In a reversal of a 2014 restructure, Indonesian president Joko Widodo has separated the higher education directorate from the ministry of research and technology. The two had been merged to foster an entrepreneurial spirit in universities — an experiment that faltered because of Indonesia’s “overlapping bureaucratic systems,” with the two arms financed and regulated separately.
The joint agency, Ristekdikti, underpinned the president’s goal of fulfilling the country’s vaunted economic potential by boosting human capital and cultivating the tech sector. He now hopes to achieve this aim through two of the more interesting appointments to his 38-person cabinet, unveiled Oct. 23.
One is 53-year-old bureaucrat Bambang Brodjonegoro, who has been named minister of research and technology. An Illinois-trained economist and former dean at the University of Indonesia, he served as minister of finance and then of national development planning in Widodo’s first cabinet.

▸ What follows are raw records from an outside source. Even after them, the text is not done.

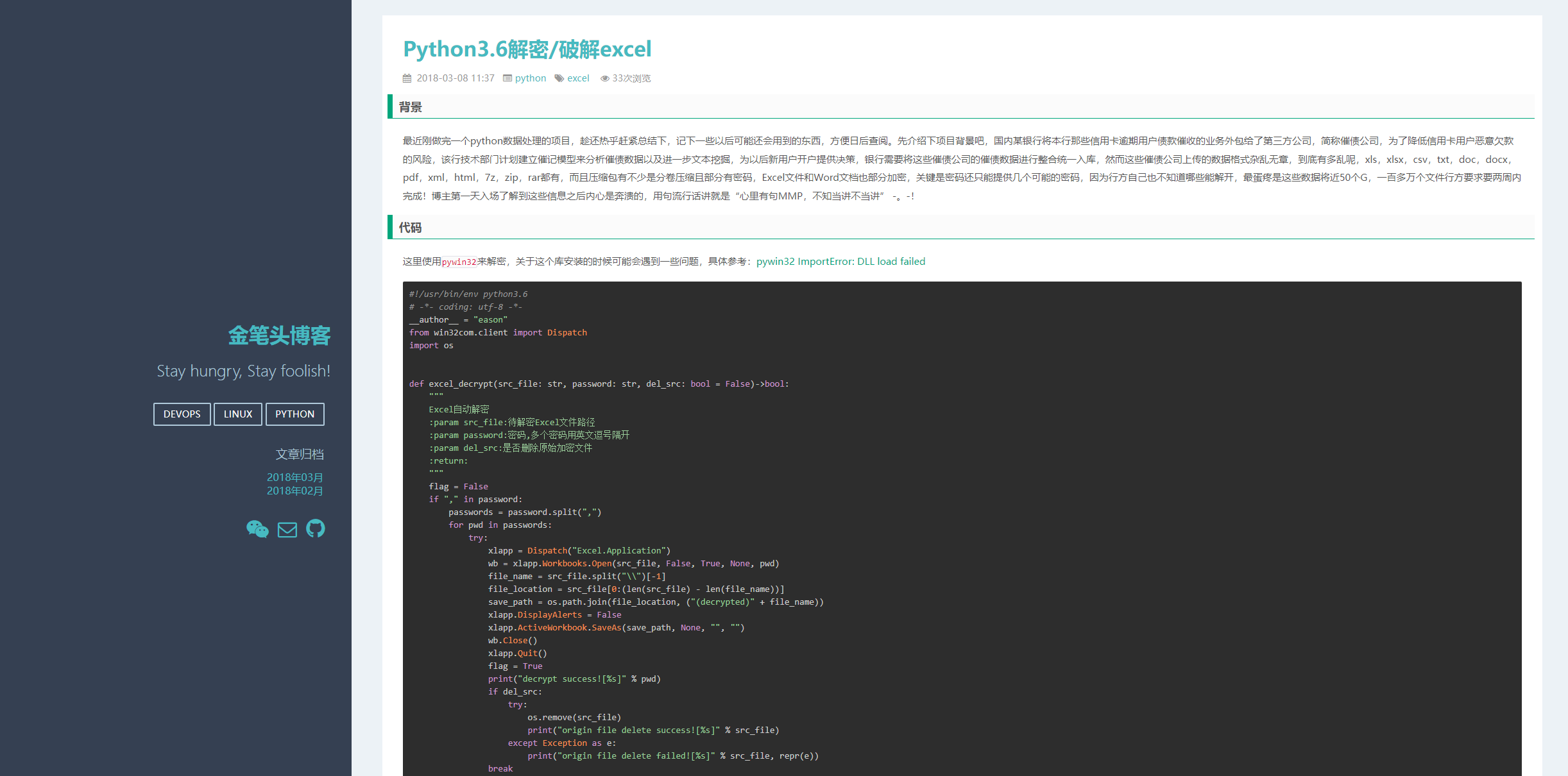Open the LINUX category
The image size is (1568, 776).
pos(238,414)

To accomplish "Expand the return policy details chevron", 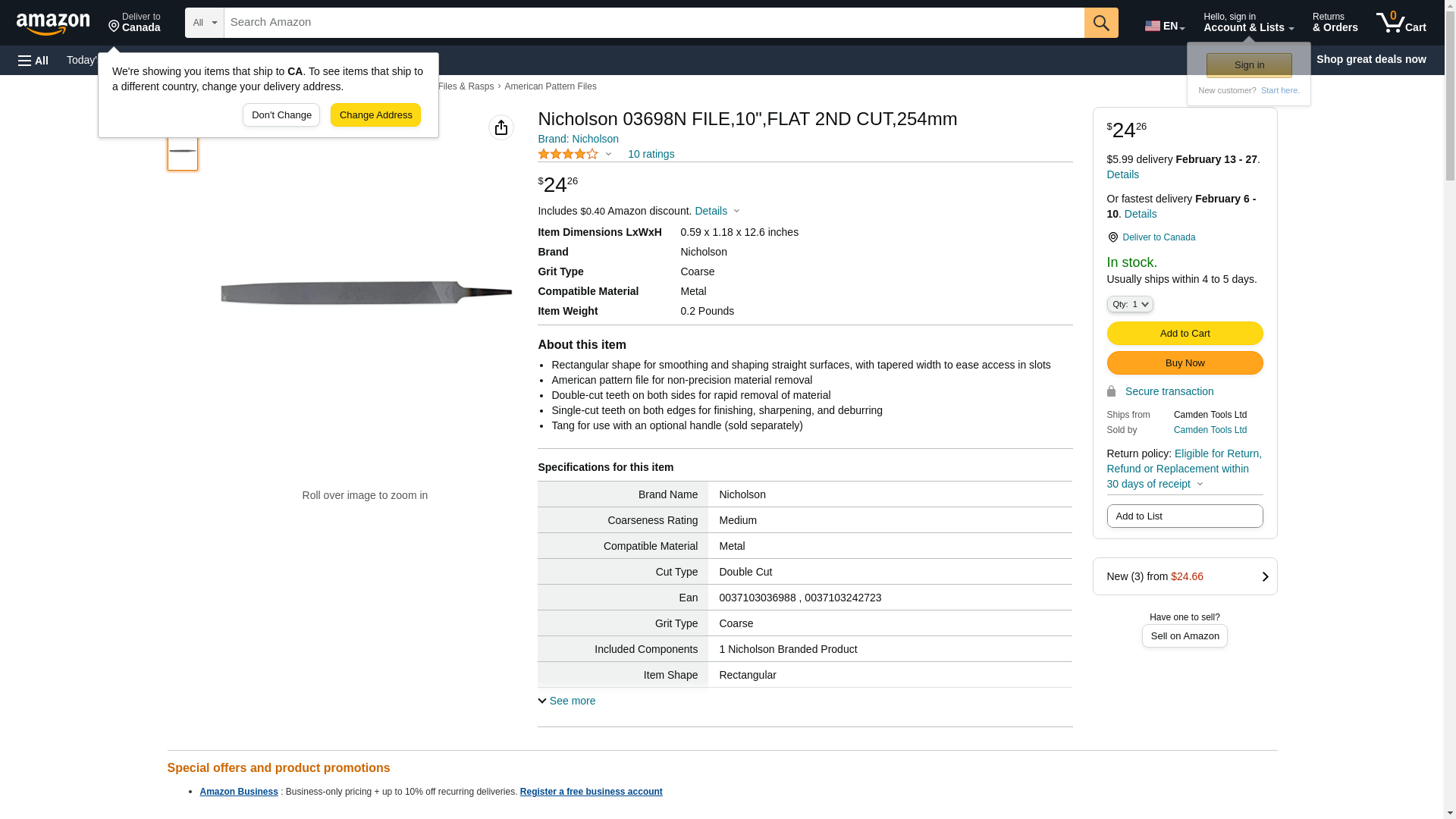I will pyautogui.click(x=1200, y=484).
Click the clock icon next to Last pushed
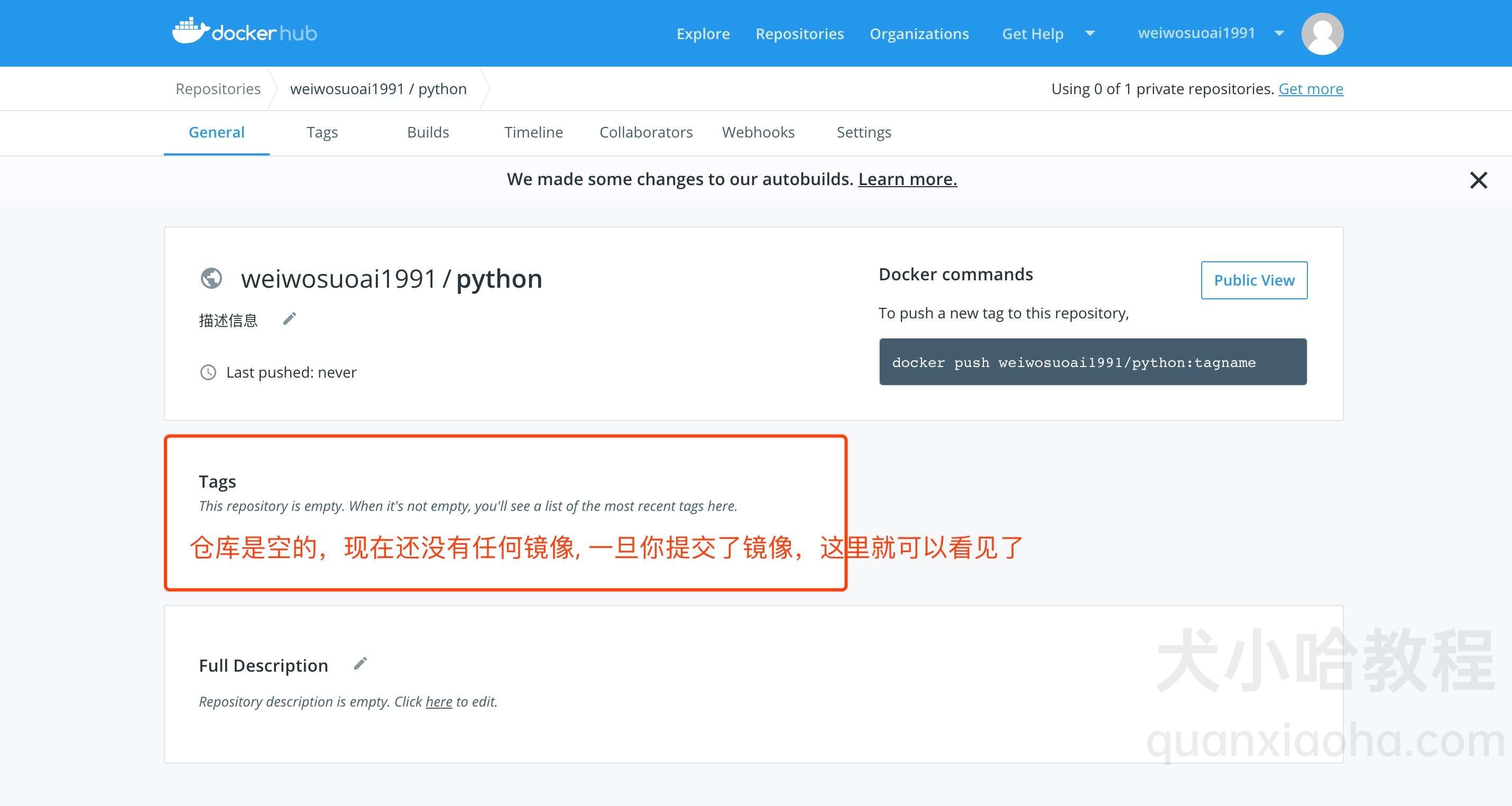 click(x=208, y=372)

Responsibility for higher education goes to the new education and culture minister, 35-year-old Harvard Business School graduate and political novice Nadiem Makarim, who founded the country’s most renowned technology company.
Indonesia’s answer to Uber, Gojek became the country’s first billion-dollar private start-up and has since been deemed a $10 billion “decacorn.” Makarim was named an Asian of the Year by Singapore’s Straits Times in 2016.
While his cabinet appointment has surprised many, commentators said it was more than a politically astute exploitation of his “glamour value.” Makarim will harness his entrepreneurial flair, digital know-how and risk-taking instincts to cut through the sector’s convoluted administration with “breakthroughs that have not occurred to previous bureaucrats,” Ciputra University’s Freddy Istanto wrote in The Conversation.
Academics say Makarim also has an implicit understanding of industry’s need for skilled labor. “He has no experience in education,” said James Fox, an Indonesia specialist at the Australian National University who studied with Makarim’s lawyer father at Harvard. “On the other hand, he’s intelligent, he’s young, he’s a multimillionaire and he comes from a very distinguished family.”
Commentators say Brodjonegoro developed a deep understanding of the research sector as planning minister, while his finance experience will buttress his oversight of research funding and endowments.
In another appraisal in The Conversation, Bogor Agricultural University biologist Berry Juliandi predicted that funding distribution between the two ministries would “run smoothly.” He said the pair would galvanize research policies with “triple-helix dynamics [involving] academia, industry and government.”
Michael Fay, head of Sydney consultancy AFG Venture Group, said Brodjonegoro was a regular visitor to Australia and had presided over the establishment of split master’s programs spanning the two countries. “He’s very international in his outlook,” Fay said.
“This is an exciting set of appointments,” said Monash University’s senior pro vice chancellor for Southeast Asia partnerships, Andrew MacIntyre. “Bambang Brodjonegoro is a highly competent person with a belief in the importance of research.
“Nadiem Makarim is the wild card. He’s highly educated and successful, from a family with a deep appreciation of what universities are all about, and has a strong mandate to shake things up. The real question is how quickly he can get up to speed on the educational bureaucracy and work out how to drive change.”